Este método, no tan nuevo como parece, ya ha comenzado a aplicarse en algunos institutos del país con la esperanza de suplir, así, las posibles carencias que hayan tenido los alumnos que cursan, ahora, 1° de la ESO, a raíz de la pandemia.
¿La ventaja? Permite al profesorado impartir más de una asignatura a la vez. Es decir, si una hipotética profesora de biología, está enseñando a su alumnado a clasificar minerales podría aprovecharlos, además, para que aprendieran a calcular ángulos.
Todo esto parece muy bonito, sí. La idea de que los pequeños aprendan aplicando sus conocimientos a la vida real es algo que, años atrás, no podía concebirse más que en la mente de algunos soñadores en forma de utopía.
El problema viene, sin embargo, cuando los colegios comienzan a plantearse que, si no se va a entrar en conocimientos muy específicos, hecho que, por cierto, también puede preocupar a padres y docentes, ¿por qué han de contratar a un licenciado en Historia, Filosofía o Matemáticas?

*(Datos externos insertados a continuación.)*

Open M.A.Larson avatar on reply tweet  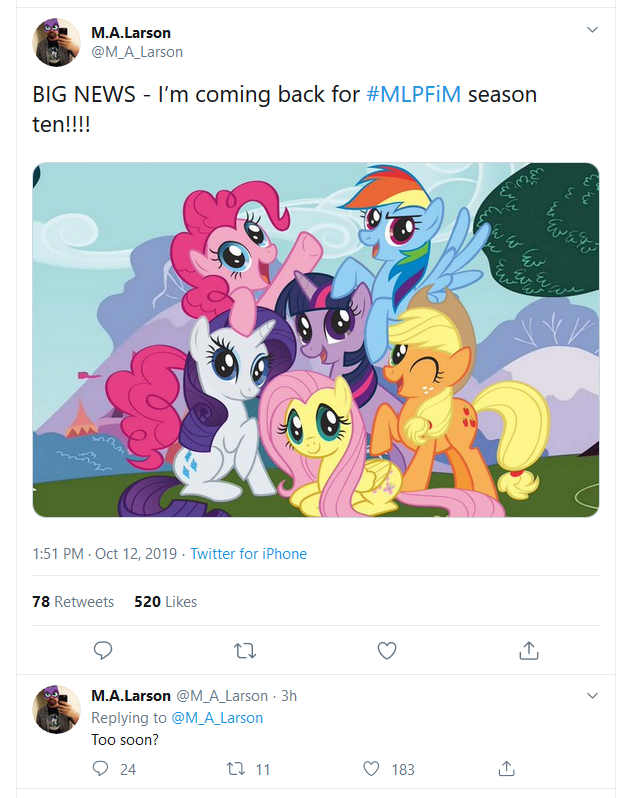tap(56, 709)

Y si los profesores con estudios concretos comienzan a ser substituidos, carreras como las mencionadas en el párrafo anterior tendrán, cada vez, menos salida, algo que, además de influir en la decisión de quienes piensan estudiarlas, podría derivar en un aumento del paro a nivel estatal. Los cambios están bien, sí, pero, ¿a ese precio?